In contrast, elastomeric pumps demonstrated significant instability in flow rates and sensitivity to temperature changes, raising serious patient safety concerns. Notably, at 32 °C, the COOPDECH Balloonjector delivered an initial flow rate approximately 160% higher than expected, while at 25 °C, the Rakurakufuser consistently delivered less than 80% of the expected rate. These variations are particularly concerning in ambulatory settings, where environmental temperature fluctuations are often uncontrolled, and deviations in flow rates can go undetected. Elevated flow rates during postoperative pain management increase the risk of opioid-related complications, such as respiratory depression or nausea30, and local anesthetic systemic toxicity31. Conversely, reduced flow rates can result in inadequate pain control.
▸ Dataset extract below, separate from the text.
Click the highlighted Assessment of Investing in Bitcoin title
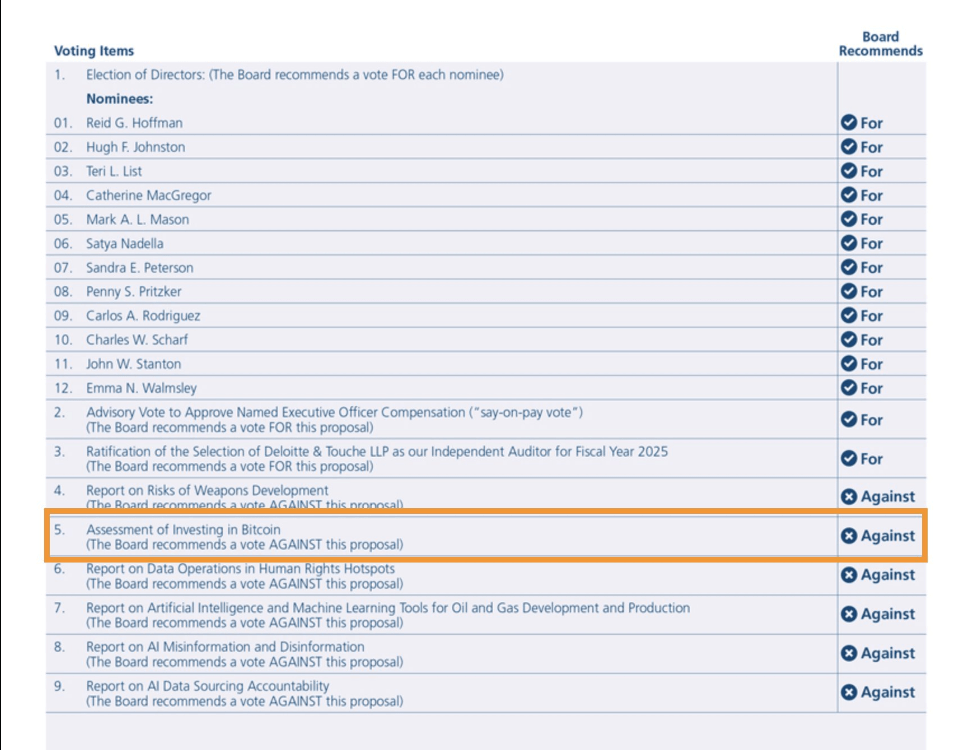 pos(183,529)
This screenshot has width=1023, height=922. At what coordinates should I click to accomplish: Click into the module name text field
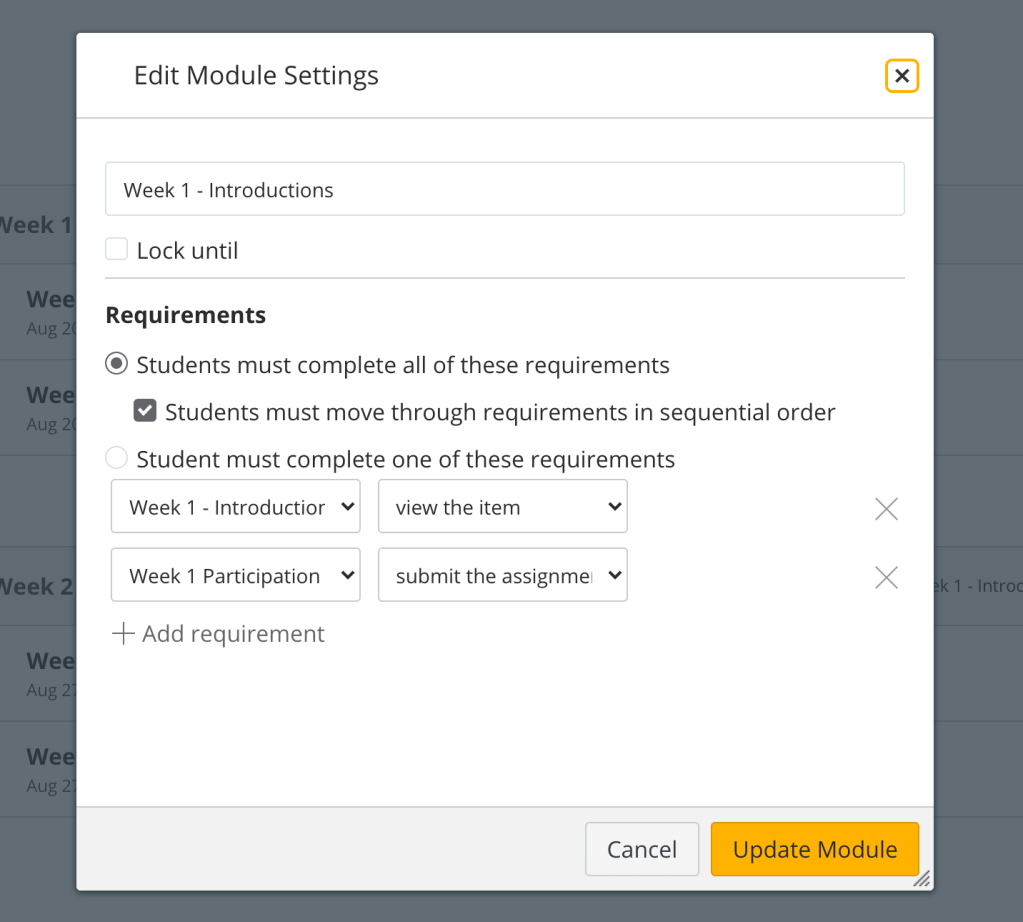click(x=504, y=190)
Our findings highlight electronic pumps as the more reliable option for consistent drug delivery. However, in facilities limited to elastomeric pumps, we recommend a risk mitigation strategy of using patient-controlled analgesia (PCA) with bolus dosing instead of continuous infusion, as bolus doses showed consistent accuracy across varying conditions.

It is important to interpret these in vitro results cautiously when applying them to clinical settings, as various in vivo factors can affect delivery accuracy. Previous studies have demonstrated that back pressure and vertical displacement of pumps can significantly influence delivery accuracy17,32. Factors such as physiological venous pressure and changes in pump positioning relative to the infusion site should also be considered in clinical practice. Additionally, prior research reported that 20.5% of elastomeric balloon pumps failed to deflate correctly in clinical settings33. The absence of alarm systems in these pumps complicates the detection of malfunctions, though our study did not specifically address these issues.

This study had some limitations. First, the evaluated pumps had different manufacturer-recommended temperatures (listed in Table 1). The room temperature was maintained at 25 °C during experiments, which may not have been ideal for some pumps. Owing to this variation, direct comparisons between different pumps are difficult. Second, the pumps had different reservoir volumes, which could have influenced the dosing duration and flow rate accuracy assessment. Nonetheless, the pumps were filled to their maximum capacity, as recommended by the manufacturer, to achieve optimal performance. Third, an accuracy assessment was performed at a flow rate of 4 mL/h. Although this is a clinically relevant setting, different flow rates may produce different results because the pumps have adjustable flow rate systems (Table 1). Fourth, we used 0.9% normal saline for the experiments, consistent with previous studies13,14,15,17,19. However, as fluid viscosity varies with depending on the type and concentration, the results may not fully apply to other fluids34. The viscosity of 0.9% normal saline was assumed to be comparable to that of 0.5% ropivacaine13. For different fluids, measuring viscosity would be valuable to predict flow rate accuracy and enhance patient safety. Fifth, we did not evaluate variability between different manufacturing batches or the effects of shelf-life. Previous studies have shown that storage conditions, such as refrigeration or freezing, can influence flow stability35,36. Additionally, the devices used in this study were approved under Japanese regulatory standards. While the electronic pumps met JIS T0601-2–24 (equivalent to international IEC 60,601–2–24), the compliance of elastomeric pumps with international standards like ISO 28,620 could not be confirmed, which may limit the global applicability of our findings.

In conclusion, the electronic pumps COOPDECH Amy PCA and CADD-Solis maintained flow rates despite changes in conditions, such as epidural catheter placement, dynamic motion, and warming. The elastomeric balloon pumps, COOPDECH Balloonjector and Rakurakufuser, showed flow rate variability over time and with temperature fluctuations, posing a potential risk of unintended medication overdose. The accuracy of bolus dosing was clinically satisfactory, showing minimal impact of various conditions, regardless of the pump mechanism. These findings underscore the importance of selecting the appropriate pump type based on specific clinical scenarios to ensure optimal infusion regimens.